Risk Factors of High Blood Pressure
The truth of the matter is that anyone can actually develop high blood pressure. This means that nobody is immune to high blood pressure, however there are certain factors that increase the risk of hypertension and make individuals more susceptible to high blood pressure.
Some of these factors can be controlled to prevent high blood pressure while some other factors cannot be controlled. In this chapter we would be looking at both the controllable and uncontrollable risk factors of hypertension. This would enlighten us to assess our risk.
Let’s begin please
Controllable and Uncontrollable Factors of High Blood Pressure
Overweight / obesity sedentary lifestyle, smoking, too much salt In diet, too little vitamin D n the diet, too little potassium in the diet, drinking alcohol stress, chronic medical condition.
Have you been thinking of what I am thinking? As you can see the controllable factors are way more than the uncontrollable factors. This is very good news innit?. This means we can play a huge role in curtailing and preventing high blood pressure by modifying the controllable factors and adopting some lifestyle changes.
The uncontrollable factors sadly cannot be modified but thank God they are not as many as the controllable factors. It is therefore advisable, to work with what is available to get the best result. Now let us go into details about both the uncontrollable and controllable risk factors.
Uncontrollable Risk Factors of High Blood Pressure
These include age, race, family, history and gender.
Age: The risk of high blood pressure increases with aging. Therefore we can conclude that the older you get the higher the risk of developing high blood pressure. However the risk of prehypertension and high blood pressure Is increasing in children and teens possibly due to the rise in the number of overweight children and teens.

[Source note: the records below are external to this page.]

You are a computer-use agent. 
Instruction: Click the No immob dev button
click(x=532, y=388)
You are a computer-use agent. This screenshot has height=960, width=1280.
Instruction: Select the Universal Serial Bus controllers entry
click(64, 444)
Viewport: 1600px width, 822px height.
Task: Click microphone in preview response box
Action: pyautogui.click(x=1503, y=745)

Gender: Now there is a twist on the risk factor “Gender”. Before the age of 55, men are more likely than women to develop high blood pressure. However, after the age of 55, women are more likely than men to develop high blood pressure.
Race / Ethnicity: High blood pressure is more common in Africans (blacks in general) than in Caucasians or Hispanic adults.
Family history: Of course we cannot control the family we are born into or the kind of genes we inherit. A family history of high blood pressure raises the risk of developing prehypertension or high blood pressure.
Some individuals have an increased sensitivity to sodium and salt and this would definitely increase the risk of high blood pressure and this sensitivity to salt and water might run in families. The genetic causes of high blood pressure are the reasons why family history is a risk factor for hypertension.
Controllable Risk Factors of High Blood Pressure
Overweight / Obesity: The harmful effects of being overweight or obese cannot be overemphasized as it can lead to a variety of diseases particularly hypertension. How does obesity lead to hypertension you might ask? Well the truth is the more you weigh the more blood needed to supply oxygen and nutrient to the body. This would definitely lead to an increased cardiac output which would eventually lead to an increased blood pressure. The good news however is that with proper intervention such as a detailed weight loss and maintenance programme (proper dieting and exercises) this risk factors can be totally avoided.
Another risk factor we have control over is “The Salt Content” as well as “potassium content” in the diet. Too much salt (sodium) in the diet (as we have said before water always accompanies salt). Too little potassium in the diet can lead to the accumulation of sodium in the blood therefore it is also important to balance the potassium content on our diet.
Sedentary Lifestyle: A sedentary lifestyle simply means an “inactive lifestyle”. Being physically inactive tends to increase heart rate which subsequently causes an increase in blood pressure. It also increases the risk of being overweight. Yes sometimes we cannot help the kinds of jobs that come our way but sitting in one position all day during working hours with no physical activity is detrimental to our health.
Excessive alcohol intake: Consuming excessive alcohol is very detrimental to the heart and as such should be avoided. Yes we know a lot of social drinkers but ideally, having more than one drink a day for women and more than 2 drinks a day for men can lead to increased blood pressure. Remember the saying “prevention is better than cure”.
Smoking: Smoking / chewing tobacco has never been known to have any beneficial effect on the human body as it is a major predisposing factor to lung carcinoma (Cancer) as well as many other cancers. Not only does it lead to a rapid temporary increase in blood pressure, it also damages the lining of the artery walls causing the arteries to constrict thereby increasing blood pressure.
Stress: Stress apart from its effect on mental health can also lead to a temporary increase in blood pressure and so should be avoided as much as possible.
Chronic medical condition: Certain chronic conditions such as diabetes and kidney disease can increase the risk of high blood pressure.
With the aforementioned risk factors, I mean the controllable risk factors. I am sure we can identify some of the bad habits we might be guilty of and ensure proper lifestyle modification to reduce the chances of developing high blood pressure and living healthy.